Cell permeabilization measurement

S. aureus and S. carnosus cells were grown for 6 h in M14 medium under static growth conditions in microtitre plates. At that point, 100 μl of bacterial culture was removed and replaced with either 100 μl M14 medium or crude, filtered P. aeruginosa supernatants, supplemented with PI at a final concentration of 1 μM. Where indicated, lysozyme (Serva, Germany) was added at a final concentration of 100 μg ml−1. Fluorescence (ex 535 nm/em 617 nm) was monitored in a plate reader (BioTek®) every 20 min at 37°C. Kinetic curves represent background‐deduced values (supernatant with PI but without bacterial cells) and are the mean of technical triplicates. At the end of the assay, viable plate counts were performed to determine bacterial survival.

Biofilm formation

Staining and quantification of biofilm was performed as described with some modifications (Coffey and Anderson, 2014). P. aeruginosa strains were grown in static condition in microtitre plates in M14 medium. After 20 h, planktonic cells were removed by inverting the 96‐well plate. The plate was then rinsed two times with ddH2O. Wells were stained with crystal violet (225 μl of a 0.1% solution) and incubated for 10 min. The plate was rinsed twice with ddH2O and allowed to dry. For quantification, 150 μl 30% acetic acid was added to each well and incubated for 10 min to solubilize the biofilm. Of note, 100 μl of each sample was transferred to a new 96‐well optically clear flat‐bottom plate. Optical density of all samples was measured in a plate reader at 550 nm.

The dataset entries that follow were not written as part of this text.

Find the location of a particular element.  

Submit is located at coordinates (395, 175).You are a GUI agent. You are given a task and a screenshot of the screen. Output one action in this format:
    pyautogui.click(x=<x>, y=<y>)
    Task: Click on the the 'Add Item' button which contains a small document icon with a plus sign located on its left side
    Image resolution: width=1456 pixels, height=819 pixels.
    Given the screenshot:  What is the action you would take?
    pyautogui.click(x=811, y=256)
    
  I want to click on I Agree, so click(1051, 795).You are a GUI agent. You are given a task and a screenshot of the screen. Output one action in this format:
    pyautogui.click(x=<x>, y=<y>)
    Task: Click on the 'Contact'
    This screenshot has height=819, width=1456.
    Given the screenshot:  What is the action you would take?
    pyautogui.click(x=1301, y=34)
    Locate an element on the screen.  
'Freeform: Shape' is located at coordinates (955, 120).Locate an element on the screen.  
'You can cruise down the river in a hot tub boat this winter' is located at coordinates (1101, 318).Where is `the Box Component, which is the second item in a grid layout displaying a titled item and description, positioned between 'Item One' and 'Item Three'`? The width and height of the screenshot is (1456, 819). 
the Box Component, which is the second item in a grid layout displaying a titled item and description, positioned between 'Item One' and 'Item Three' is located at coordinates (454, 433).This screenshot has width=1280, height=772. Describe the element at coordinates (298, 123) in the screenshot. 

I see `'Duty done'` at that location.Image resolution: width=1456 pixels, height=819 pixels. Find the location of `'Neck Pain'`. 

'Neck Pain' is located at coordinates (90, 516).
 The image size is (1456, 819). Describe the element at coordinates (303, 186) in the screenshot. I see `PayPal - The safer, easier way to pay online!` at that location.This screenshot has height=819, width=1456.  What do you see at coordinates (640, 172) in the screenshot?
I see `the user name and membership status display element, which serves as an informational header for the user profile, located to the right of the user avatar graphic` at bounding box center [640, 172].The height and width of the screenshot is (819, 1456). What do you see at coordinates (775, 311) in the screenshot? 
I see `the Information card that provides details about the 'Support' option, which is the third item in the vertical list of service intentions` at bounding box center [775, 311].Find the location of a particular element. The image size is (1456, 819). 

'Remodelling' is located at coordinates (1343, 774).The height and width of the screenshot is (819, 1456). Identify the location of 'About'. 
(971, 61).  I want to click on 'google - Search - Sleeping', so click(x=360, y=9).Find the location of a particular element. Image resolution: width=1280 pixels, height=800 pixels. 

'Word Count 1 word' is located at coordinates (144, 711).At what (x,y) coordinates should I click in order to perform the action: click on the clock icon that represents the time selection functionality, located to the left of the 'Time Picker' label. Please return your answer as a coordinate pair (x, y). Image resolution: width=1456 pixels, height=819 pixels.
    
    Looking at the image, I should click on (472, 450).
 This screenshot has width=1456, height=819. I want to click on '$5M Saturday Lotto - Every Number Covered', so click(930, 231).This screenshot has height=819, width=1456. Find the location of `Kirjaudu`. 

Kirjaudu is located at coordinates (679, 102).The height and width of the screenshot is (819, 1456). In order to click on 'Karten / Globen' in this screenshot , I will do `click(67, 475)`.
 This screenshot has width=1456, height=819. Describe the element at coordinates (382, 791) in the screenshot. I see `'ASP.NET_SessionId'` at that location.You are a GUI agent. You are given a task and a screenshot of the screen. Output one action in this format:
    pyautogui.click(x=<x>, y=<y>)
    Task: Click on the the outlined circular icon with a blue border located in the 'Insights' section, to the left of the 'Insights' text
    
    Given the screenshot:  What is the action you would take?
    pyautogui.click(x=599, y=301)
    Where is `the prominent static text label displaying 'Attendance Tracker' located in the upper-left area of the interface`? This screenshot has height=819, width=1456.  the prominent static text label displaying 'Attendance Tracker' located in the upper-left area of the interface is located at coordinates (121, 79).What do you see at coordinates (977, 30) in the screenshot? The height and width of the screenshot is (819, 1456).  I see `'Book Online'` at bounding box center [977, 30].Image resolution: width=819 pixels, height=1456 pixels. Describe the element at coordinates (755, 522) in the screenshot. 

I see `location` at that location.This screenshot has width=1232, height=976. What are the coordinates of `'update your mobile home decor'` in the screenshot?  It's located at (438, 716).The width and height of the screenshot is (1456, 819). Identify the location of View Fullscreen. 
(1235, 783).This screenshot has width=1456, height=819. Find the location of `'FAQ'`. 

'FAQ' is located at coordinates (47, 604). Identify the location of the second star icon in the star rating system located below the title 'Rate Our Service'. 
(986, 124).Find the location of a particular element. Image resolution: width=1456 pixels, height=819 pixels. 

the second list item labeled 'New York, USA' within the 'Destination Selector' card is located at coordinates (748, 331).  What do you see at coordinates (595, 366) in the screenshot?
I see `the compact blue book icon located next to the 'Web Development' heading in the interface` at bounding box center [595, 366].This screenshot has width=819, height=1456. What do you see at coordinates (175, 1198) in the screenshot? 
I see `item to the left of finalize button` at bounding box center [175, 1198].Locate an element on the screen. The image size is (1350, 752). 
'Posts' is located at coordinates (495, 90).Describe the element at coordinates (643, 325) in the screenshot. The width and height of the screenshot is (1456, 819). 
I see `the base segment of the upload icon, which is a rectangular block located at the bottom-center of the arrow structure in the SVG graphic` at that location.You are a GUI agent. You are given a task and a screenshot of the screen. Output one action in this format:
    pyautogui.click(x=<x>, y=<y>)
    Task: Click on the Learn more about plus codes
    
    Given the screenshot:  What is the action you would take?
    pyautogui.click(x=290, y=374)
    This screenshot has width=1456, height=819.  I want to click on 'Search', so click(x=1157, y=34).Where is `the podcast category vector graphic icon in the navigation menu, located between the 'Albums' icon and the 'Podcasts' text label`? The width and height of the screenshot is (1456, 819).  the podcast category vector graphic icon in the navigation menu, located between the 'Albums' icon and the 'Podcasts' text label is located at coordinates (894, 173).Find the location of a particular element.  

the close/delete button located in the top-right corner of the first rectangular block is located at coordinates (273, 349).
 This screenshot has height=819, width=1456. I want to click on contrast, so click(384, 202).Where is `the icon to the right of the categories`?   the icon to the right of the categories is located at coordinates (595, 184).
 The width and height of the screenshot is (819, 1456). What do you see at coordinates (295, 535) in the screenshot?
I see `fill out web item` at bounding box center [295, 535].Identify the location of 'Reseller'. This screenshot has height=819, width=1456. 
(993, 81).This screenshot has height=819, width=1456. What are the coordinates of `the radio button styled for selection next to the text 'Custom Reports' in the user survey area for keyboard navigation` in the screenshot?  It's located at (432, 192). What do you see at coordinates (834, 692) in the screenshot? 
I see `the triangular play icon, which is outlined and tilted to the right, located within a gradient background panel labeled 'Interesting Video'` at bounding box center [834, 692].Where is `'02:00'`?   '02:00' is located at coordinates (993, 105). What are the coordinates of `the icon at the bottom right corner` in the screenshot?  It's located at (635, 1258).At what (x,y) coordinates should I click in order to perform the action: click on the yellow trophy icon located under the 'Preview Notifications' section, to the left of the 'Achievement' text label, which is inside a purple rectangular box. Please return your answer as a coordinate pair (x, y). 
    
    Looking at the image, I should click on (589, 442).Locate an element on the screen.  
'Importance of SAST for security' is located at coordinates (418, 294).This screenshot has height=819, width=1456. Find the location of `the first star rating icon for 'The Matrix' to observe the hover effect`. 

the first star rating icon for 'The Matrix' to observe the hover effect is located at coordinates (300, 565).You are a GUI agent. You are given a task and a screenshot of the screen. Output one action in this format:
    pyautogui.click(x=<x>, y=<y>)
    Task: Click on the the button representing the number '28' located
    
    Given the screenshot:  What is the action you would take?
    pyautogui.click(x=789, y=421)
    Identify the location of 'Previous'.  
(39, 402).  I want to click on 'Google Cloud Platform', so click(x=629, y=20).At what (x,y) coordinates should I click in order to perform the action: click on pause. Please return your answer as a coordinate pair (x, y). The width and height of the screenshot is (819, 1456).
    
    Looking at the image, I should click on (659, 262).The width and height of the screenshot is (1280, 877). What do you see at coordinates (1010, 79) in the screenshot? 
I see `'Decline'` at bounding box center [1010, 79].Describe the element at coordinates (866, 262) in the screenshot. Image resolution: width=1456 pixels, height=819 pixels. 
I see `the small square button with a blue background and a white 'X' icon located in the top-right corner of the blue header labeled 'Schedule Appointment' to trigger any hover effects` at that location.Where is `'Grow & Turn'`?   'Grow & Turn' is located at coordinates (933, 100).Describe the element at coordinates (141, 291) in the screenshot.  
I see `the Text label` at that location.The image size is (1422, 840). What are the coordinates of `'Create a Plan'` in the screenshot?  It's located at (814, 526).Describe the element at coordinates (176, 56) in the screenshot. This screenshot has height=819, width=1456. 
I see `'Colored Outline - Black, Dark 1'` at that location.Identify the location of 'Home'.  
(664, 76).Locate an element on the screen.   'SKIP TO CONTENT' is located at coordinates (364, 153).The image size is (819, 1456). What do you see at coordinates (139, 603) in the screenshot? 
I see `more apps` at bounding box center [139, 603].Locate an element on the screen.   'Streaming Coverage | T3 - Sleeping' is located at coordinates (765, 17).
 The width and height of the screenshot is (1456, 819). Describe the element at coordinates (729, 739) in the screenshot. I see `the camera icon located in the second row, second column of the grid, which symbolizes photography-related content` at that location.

Construction of cyclic‐guanylate‐specific phosphodiesterase (PDE) expression plasmid

The coding region, including 62 bp upstream of the ATG initiation codon and 120 bp downstream of the STOP codon, was amplified with primers PA14_36990‐BamHI‐F and PA14_36990‐HindIII‐R by PCR from genomic DNA of P. aeruginosa PA14. The amplified 1050 bp fragment was digested with BamHI‐HindIII restriction enzymes and cloned into the expression vector pIApX2 yielding plasmid pPDE. The Q5 high‐fidelity DNA polymerase (NEB) was used for all amplifications. PCRs were performed in a Biometra PCR thermal cycler (Analytik Jena AG, Germany), using the following conditions: denaturation at 98°C for 2 min, followed by 27 cycles of 98°C for 20 s, 57°C for 30 s, 72°C for 2 min and a final extension at 72°C for 4 min. Plasmids were transferred into P. aeruginosa by electroporation and cells were spread on LB‐agar supplemented with carbenicillin at 200 mg L−1. All constructs were verified by Sanger sequencing.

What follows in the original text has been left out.